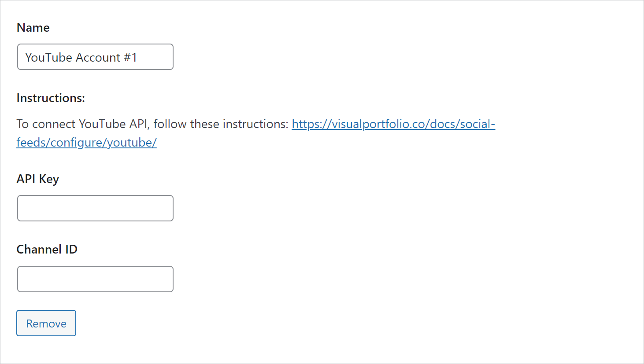Click the '#1' in the Name field
Screen dimensions: 644x364
(x=130, y=57)
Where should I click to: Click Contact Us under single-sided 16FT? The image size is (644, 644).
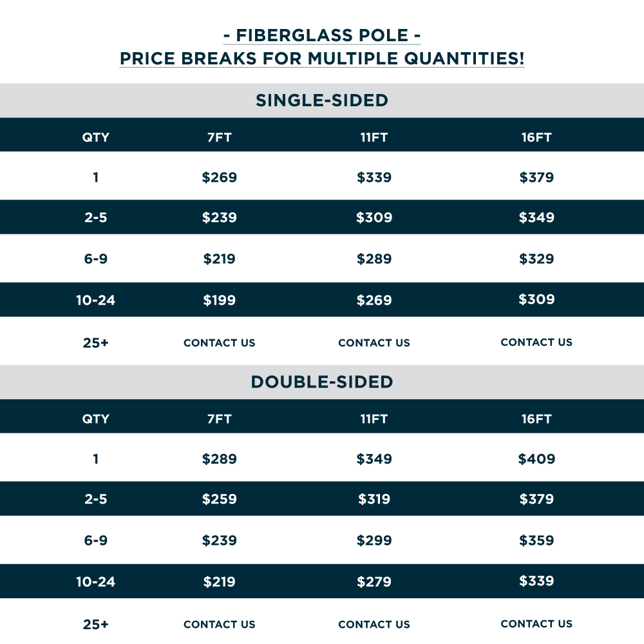[536, 343]
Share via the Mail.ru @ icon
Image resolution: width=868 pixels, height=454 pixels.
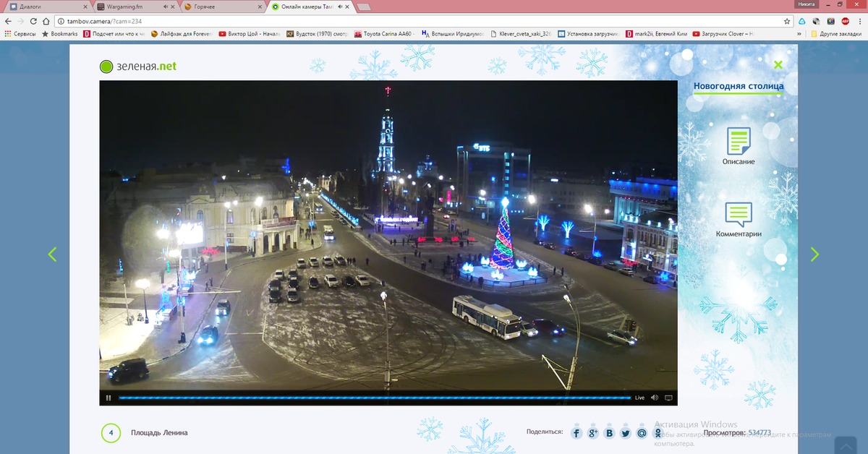(642, 433)
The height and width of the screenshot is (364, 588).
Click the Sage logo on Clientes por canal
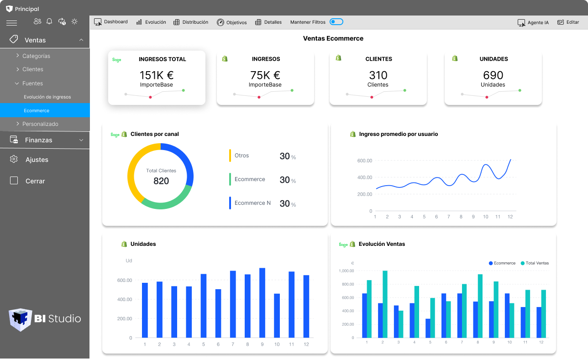pyautogui.click(x=116, y=134)
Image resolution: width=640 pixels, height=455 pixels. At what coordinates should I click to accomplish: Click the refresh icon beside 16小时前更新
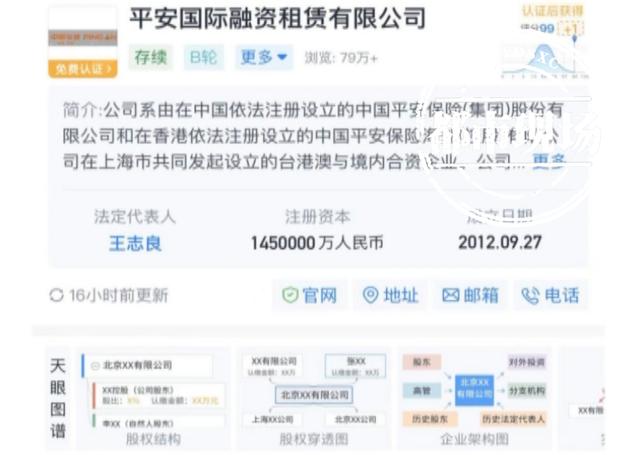[x=56, y=295]
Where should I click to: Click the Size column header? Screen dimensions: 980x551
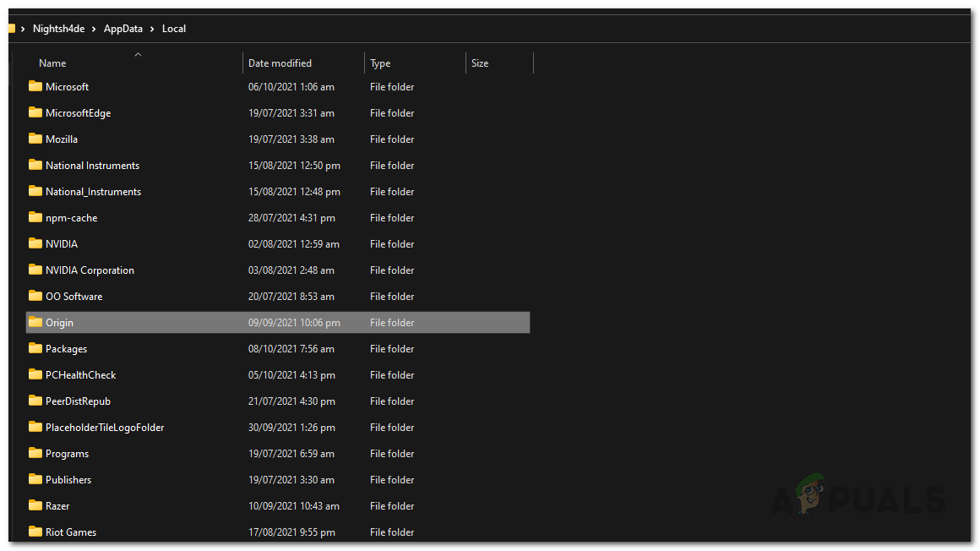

» **What to do**: What is needed is an exact transcription of the lines from the one holding "Image resolution: width=640" to the end of the data, with every picture left out.

» **Task result**:
Image resolution: width=640 pixels, height=455 pixels. At what coordinates should I click to accomplish: Click the refresh icon beside 16小时前更新
[x=56, y=295]
Where should I click to: Click the Size column header? Screen dimensions: 980x551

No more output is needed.